Nelle sua consueta analisi tattica su Il Napolista, Alfonso Fasano parla del Napoli come di un progetto incompiuto. Io, qualche giorno fa, ho parlato di un “quasi Napoli“, circoscrivendo l’analisi al gioco della squadra di Ancelotti che, sia in campionato che in Europa, ha lasciato punti pesanti (più in campionato che in Europa).
La situazione è molto complessa. Un’ovvietà, certo, ma è il rifiuto di alcune ovvietà che ha generato la crisi: dall’ovvietà “Ancelotti non è Sarri” all’ovvietà “Aurelio De Laurentiis è il presidente del Napoli”. Ciò che è ovvio è, spesse volte, il presupposto indispensabile del da farsi.

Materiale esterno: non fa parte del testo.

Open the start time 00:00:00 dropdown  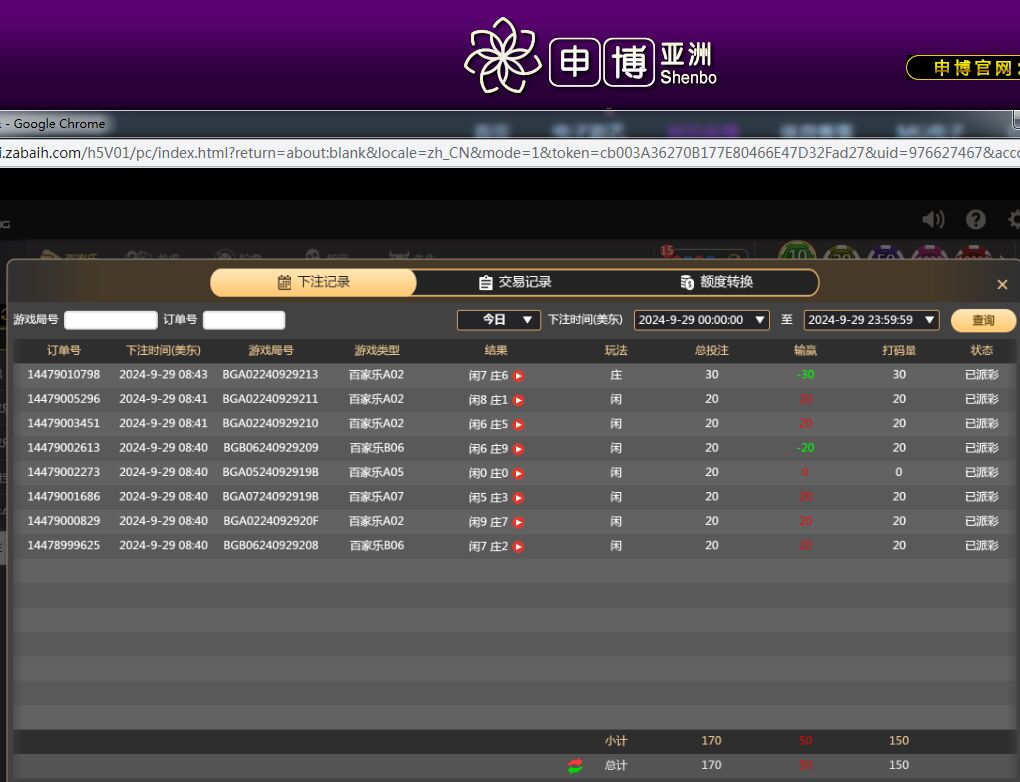(701, 320)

A questo punto, per portare a compimento il progetto, occorre una sterzata decisa, un cambiamento radicale. Forse è il caso di fare scelte forti e dire, ad alcuni, con le parole di uno dei maestri di Ancelotti:
«Stai bene? Allora ce la fai a salire le scale della tribuna…».
Nils Liedholm
Il Napoli, insomma, può affrontare la crisi in due modi: o soccombendo ad essa in un apatico piangersi addosso o affrontandola e raggiungendo lo status di grande. Togliere il “quasi”, questo l’obiettivo.
Grandezza significa: imprimere una direzione. – Nessun fiume è grande e ricco di per sé, ma è il fatto di ricevere e convogliare in sé tanti affluenti a renderlo tale. Ciò vale anche per ogni grandezza dello spirito. Importa solo questo: che uno imprima la direzione che poi tanti affluenti dovranno seguire, e non che uno possieda sin dall’inizio capacità grandi o piccole.